To answer two of your questions:

Will they survive? nobody knows. It really depends on how badly they got damaged by cold. If ALL leaves are melting, then highly unlikely. And that is irrespective of your current light and fertilization (Healthy Vals can prosper at pretty low light. Low light = lower demand for nutrients. The melting leaves are releasing nutrients).

Will they survive if ALL leaves melt?: Highly unlikely, especially in the current situation. If ALL the leaves got so badly damaged as to completely melt, the chance that roots and the bulb did not sustain similar damage is improbable.

Even healthy plants can have difficulties adapting to a new environment.

Sorry for my grim opinion .

v3


----------



## Raymond S. (Dec 29, 2012)

What size tank ?
The two CFL lights are all that you need and could be more than you need.
The 23W ones are overkill.
10-14W is usual and depending on the size tank 1 or two of them till you get to 36".
But 6500K is what is normally used.
If you use two I'd try to get one of them in 4000K
Need more info/ tank size any ferts ?


----------



## G0rkhe (Mar 3, 2014)

The tank size is 10 gallon and the fert I'll be using is osmocote root tab. So do you think there would not be a balance of fert and light if I put in a 23W one?
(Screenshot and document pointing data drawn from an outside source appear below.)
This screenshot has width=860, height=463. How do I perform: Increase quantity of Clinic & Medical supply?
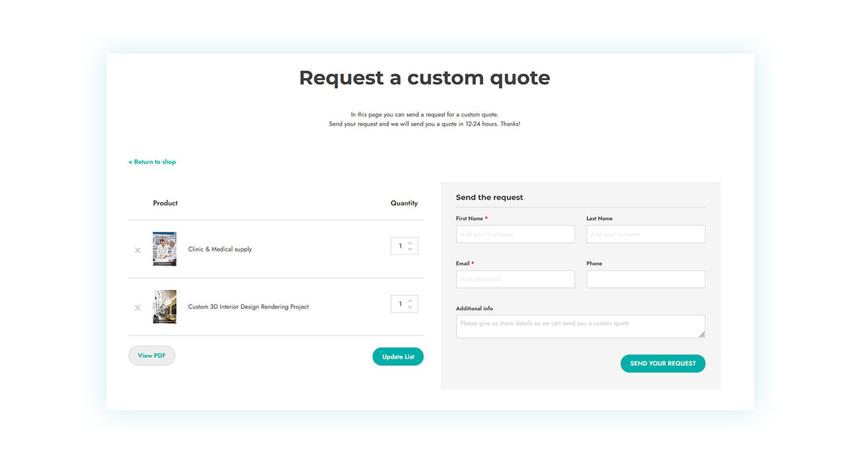pos(410,243)
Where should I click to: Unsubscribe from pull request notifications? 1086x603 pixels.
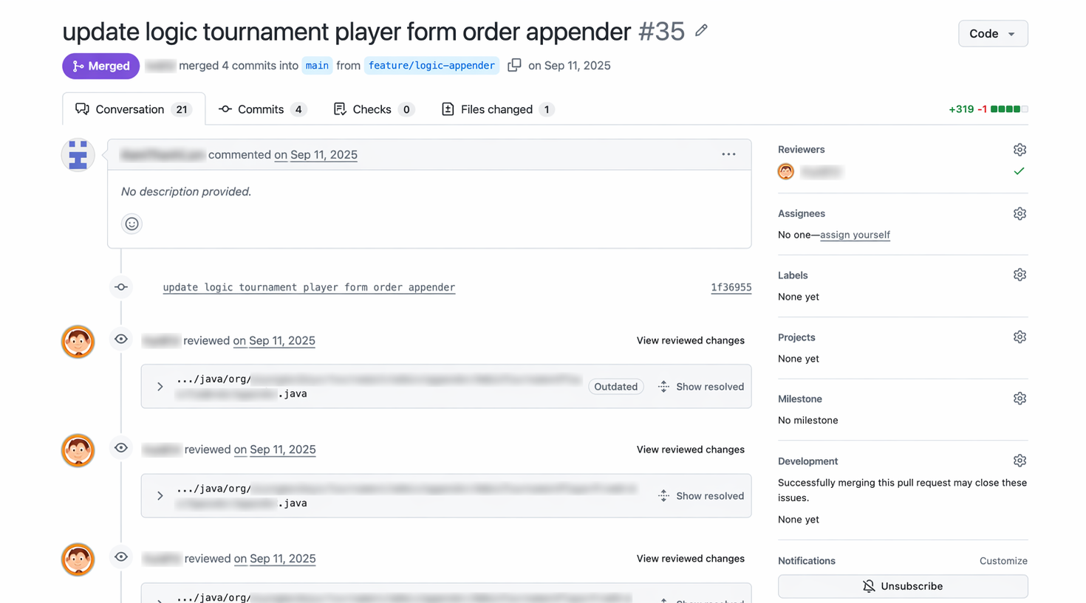pos(902,586)
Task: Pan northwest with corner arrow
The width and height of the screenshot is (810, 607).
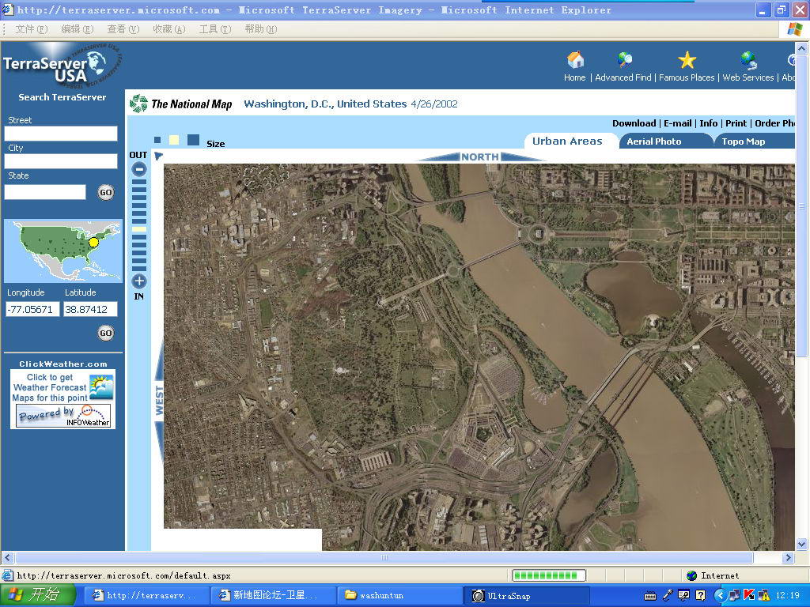Action: (x=158, y=156)
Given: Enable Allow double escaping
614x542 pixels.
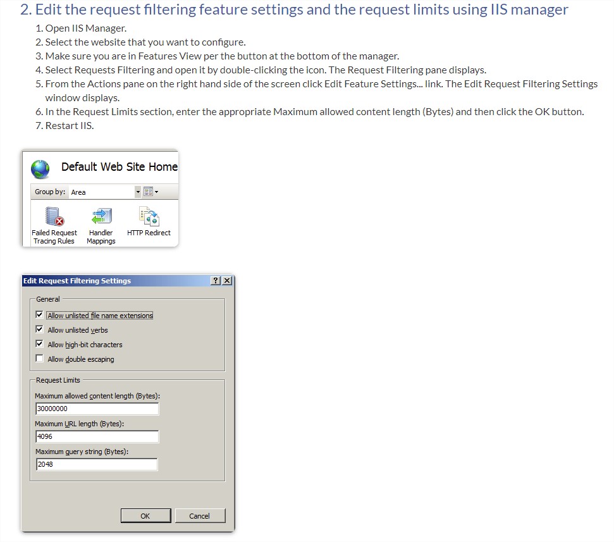Looking at the screenshot, I should 39,358.
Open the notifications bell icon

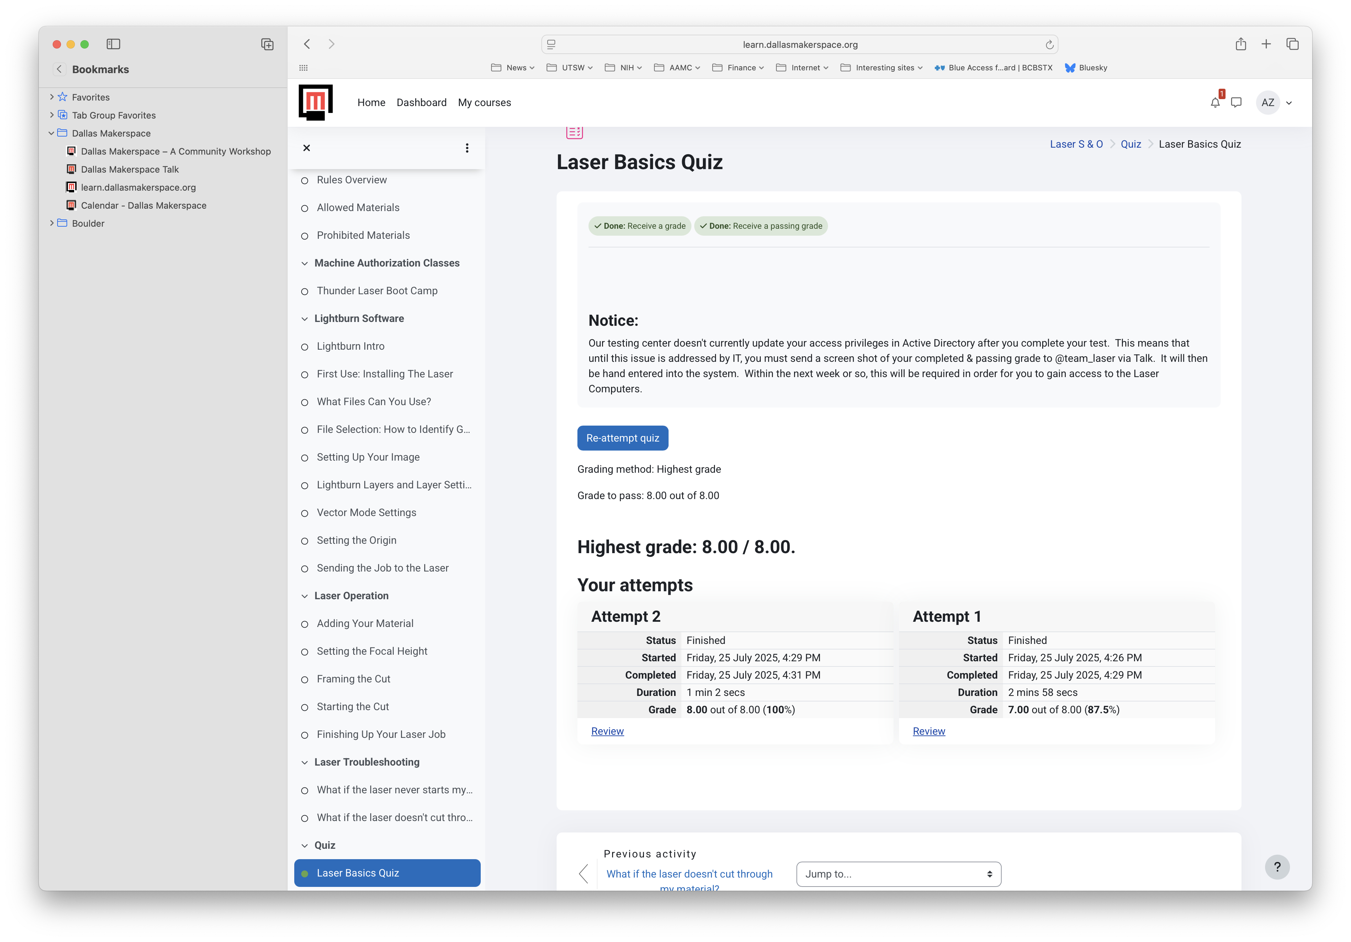coord(1215,102)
The root did not seem to be damaged at all when they came in, they looked all healthy when I planted them.


----------



## oblongshrimp (Jul 26, 2006)

Vals are very sensitive to Flourish Excel too so if you are using that it will cause them to melt.


----------



## jeremy va (Dec 22, 2012)

Everyone is giving you good information but, in my experience, Vals will often melt when they are transplanted -- but they come back. I just transplanted some (maybe 30) and a good number of leaves are melting. Sometimes, if they are large plants (8" or more) I cut them back to about 3" and transplant them because I figure most of the leaves are going to die back anyway. So, don't give up on 'em yet -- wait a couple of weeks and look for new growth...


----------



## JwDiedrich16 (Feb 8, 2014)

yes the val should survive no worries it does that usually


----------



## ctaylor3737 (Nov 14, 2013)

Yes they should come back, they just look like they usually do from shipping. Remember if you cut a blade chances are it will all die. Not always but if it was just shipped plant it and let it be. With any new plant there will be many changes and one thing you can learn in this hobby is patience. With plants nothing is quick, easy or a cure-all. Do your research on here and read some more, ask questions and if all possible keep your hands out of the tank until your sure that's the best course of action! 

You will make mistakes and learn the hard way but that's the joy of this hobby.


----------



## G0rkhe (Mar 3, 2014)

Thank you for your replies. 

No, I haven't used flourish excel and don't plant to. I ordered, osmocote and some 00 size capsules to make DIY root tabs. I also ordered some stuff for DIY CO2 so i will put all those in the tank by the end of the week and see how it goes. Would 2 x 23 bulb really be over kill? I read that for tanks 10 gallon and less, you need more watts per gallon to achive the required PAR amount. I was aiming for mid to mid-high lights with CO2 so I could get dwarf sags make a carpet instead of just grow tall.

Any feedbacks?


----------